- PROVIDED INFORMATION

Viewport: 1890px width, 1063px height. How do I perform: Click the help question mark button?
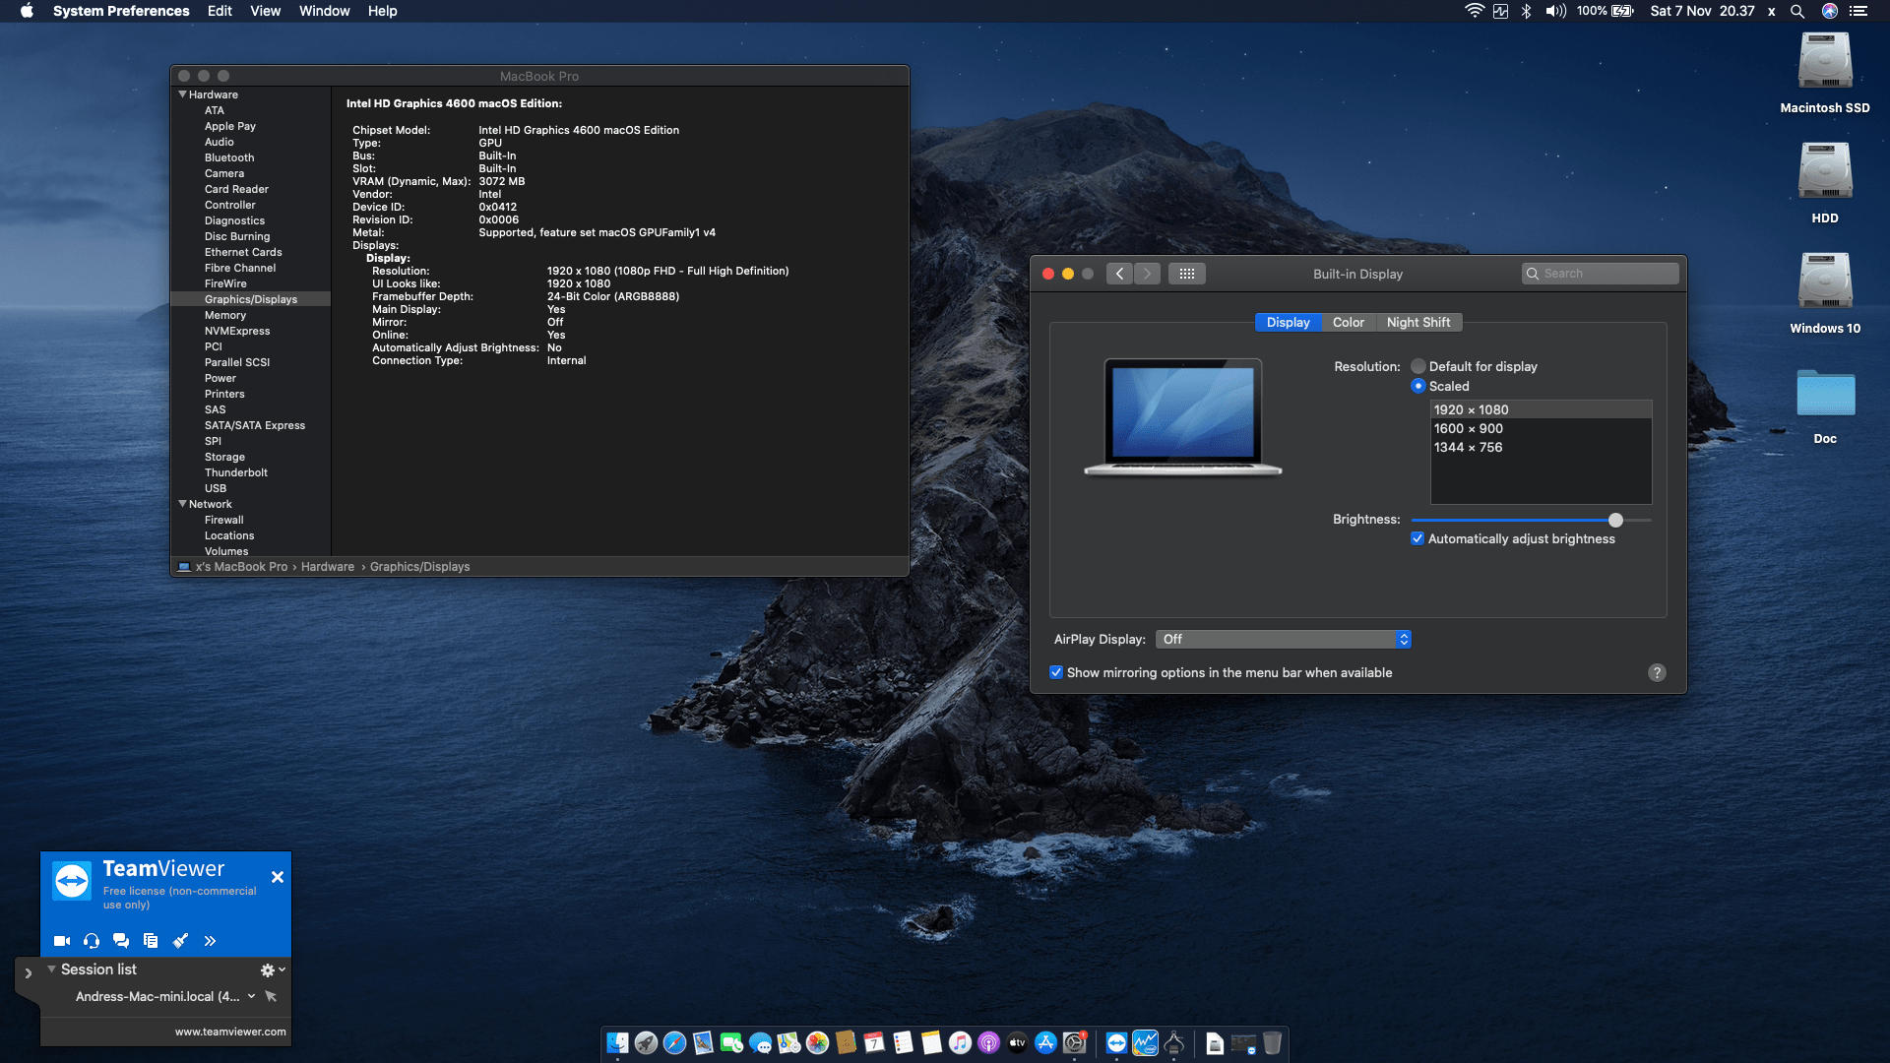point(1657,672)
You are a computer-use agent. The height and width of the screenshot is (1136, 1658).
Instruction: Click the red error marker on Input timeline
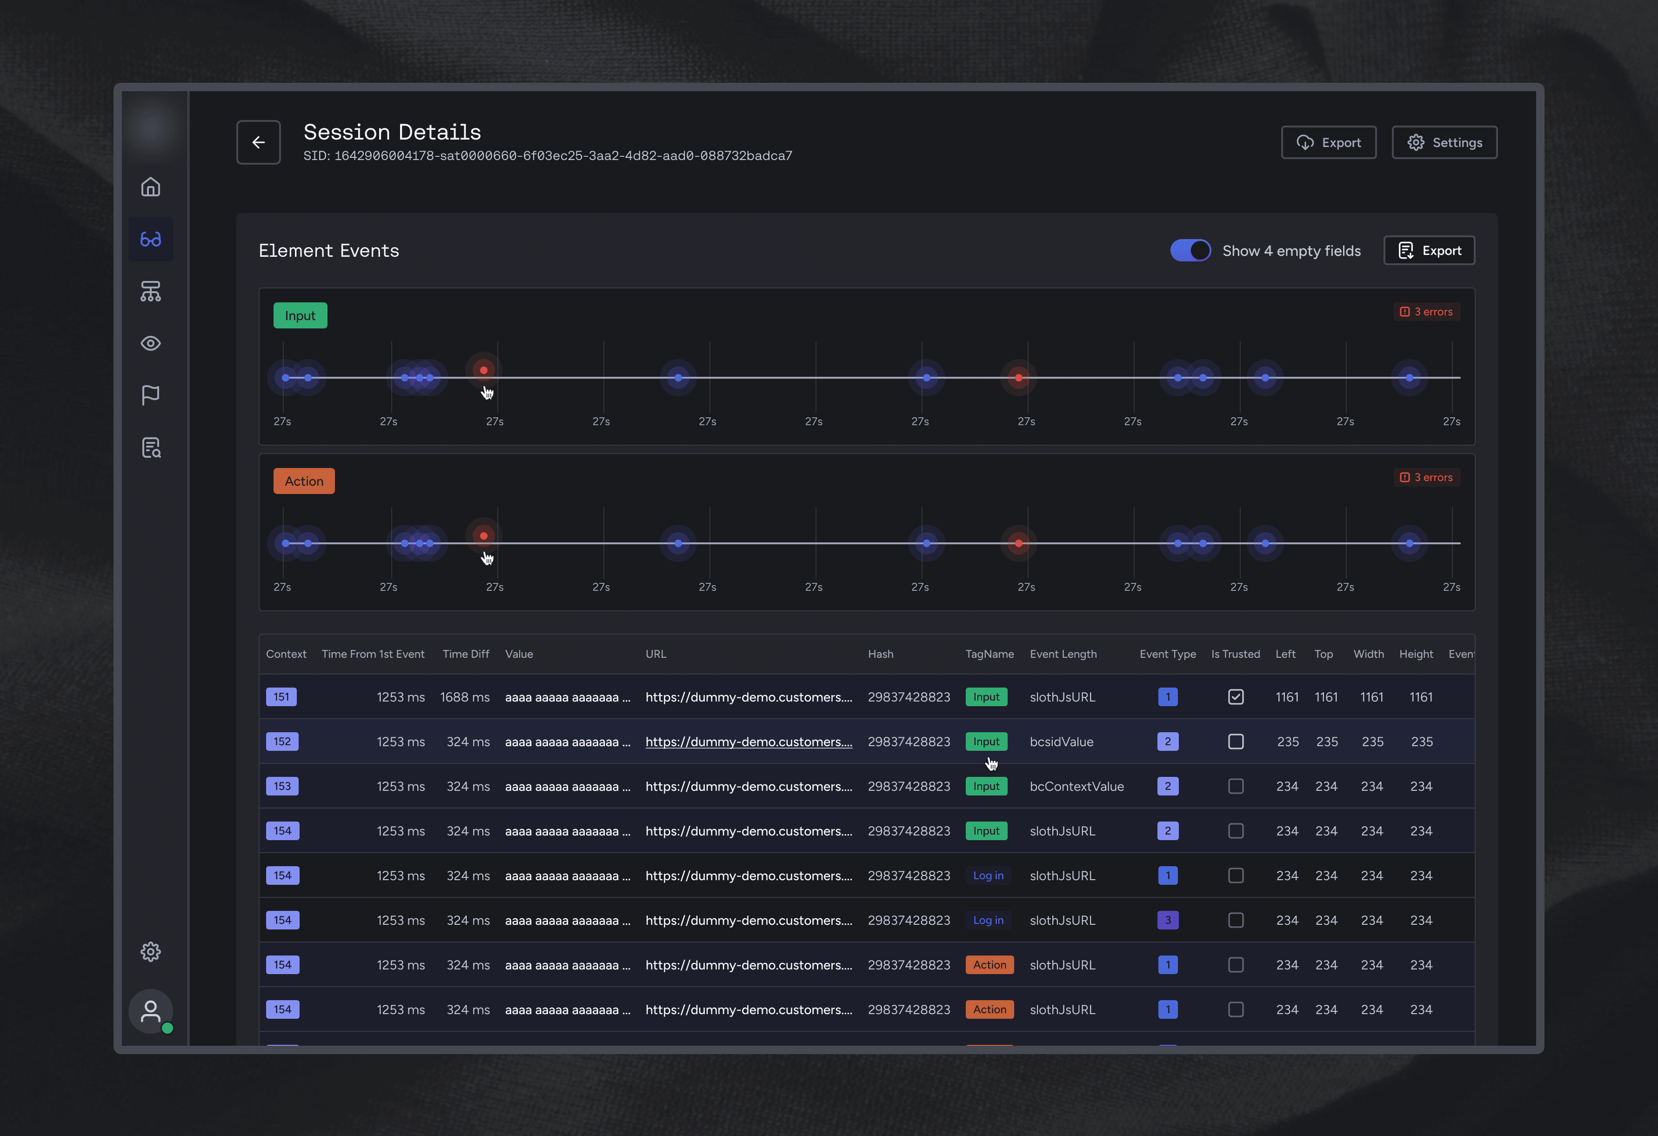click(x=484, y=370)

- TO DO
Retype the material in full, exactly as written, and exclude the pictures.

- TASK SOLUTION
Viewport: 1890px width, 1063px height. How do I perform: Click the help question mark button?
point(1657,672)
You are a computer-use agent. The height and width of the screenshot is (1136, 1658).
Instruction: Click the red error marker on Input timeline
click(x=484, y=370)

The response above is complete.